*** TASK DATA ***

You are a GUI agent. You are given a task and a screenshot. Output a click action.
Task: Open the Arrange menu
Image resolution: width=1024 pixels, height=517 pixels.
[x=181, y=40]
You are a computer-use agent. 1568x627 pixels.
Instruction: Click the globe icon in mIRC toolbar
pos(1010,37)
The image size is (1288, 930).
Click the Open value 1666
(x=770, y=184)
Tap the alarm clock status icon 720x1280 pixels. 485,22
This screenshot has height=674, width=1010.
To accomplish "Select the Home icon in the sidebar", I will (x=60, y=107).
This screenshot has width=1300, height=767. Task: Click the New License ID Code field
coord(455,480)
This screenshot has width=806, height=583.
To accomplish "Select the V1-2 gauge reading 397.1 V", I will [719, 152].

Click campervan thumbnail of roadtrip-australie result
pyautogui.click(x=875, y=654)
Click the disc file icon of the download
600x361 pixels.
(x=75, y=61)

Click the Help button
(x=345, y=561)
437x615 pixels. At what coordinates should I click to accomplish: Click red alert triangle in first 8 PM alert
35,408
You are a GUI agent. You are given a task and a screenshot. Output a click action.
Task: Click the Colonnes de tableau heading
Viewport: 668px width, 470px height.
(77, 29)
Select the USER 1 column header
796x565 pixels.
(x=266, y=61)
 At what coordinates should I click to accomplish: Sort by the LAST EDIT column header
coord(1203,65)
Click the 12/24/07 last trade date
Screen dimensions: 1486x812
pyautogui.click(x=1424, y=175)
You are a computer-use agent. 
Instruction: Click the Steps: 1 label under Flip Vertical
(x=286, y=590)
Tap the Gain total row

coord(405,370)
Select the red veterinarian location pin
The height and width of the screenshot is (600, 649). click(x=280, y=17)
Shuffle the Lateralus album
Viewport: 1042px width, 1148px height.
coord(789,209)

*** End of TASK DATA ***

> [TASK OBJECTIVE]: Please copy exactly the lines from the one that contains "At what coordinates should I click to accomplish: Sort" up to and including the final line of the listing above.

> [TASK OUTPUT]:
 At what coordinates should I click to accomplish: Sort by the LAST EDIT column header
coord(1203,65)
Click the 12/24/07 last trade date
Screen dimensions: 1486x812
pyautogui.click(x=1424, y=175)
You are a computer-use agent. 
Instruction: Click the Steps: 1 label under Flip Vertical
(x=286, y=590)
Tap the Gain total row

coord(405,370)
Select the red veterinarian location pin
The height and width of the screenshot is (600, 649). click(x=280, y=17)
Shuffle the Lateralus album
Viewport: 1042px width, 1148px height.
coord(789,209)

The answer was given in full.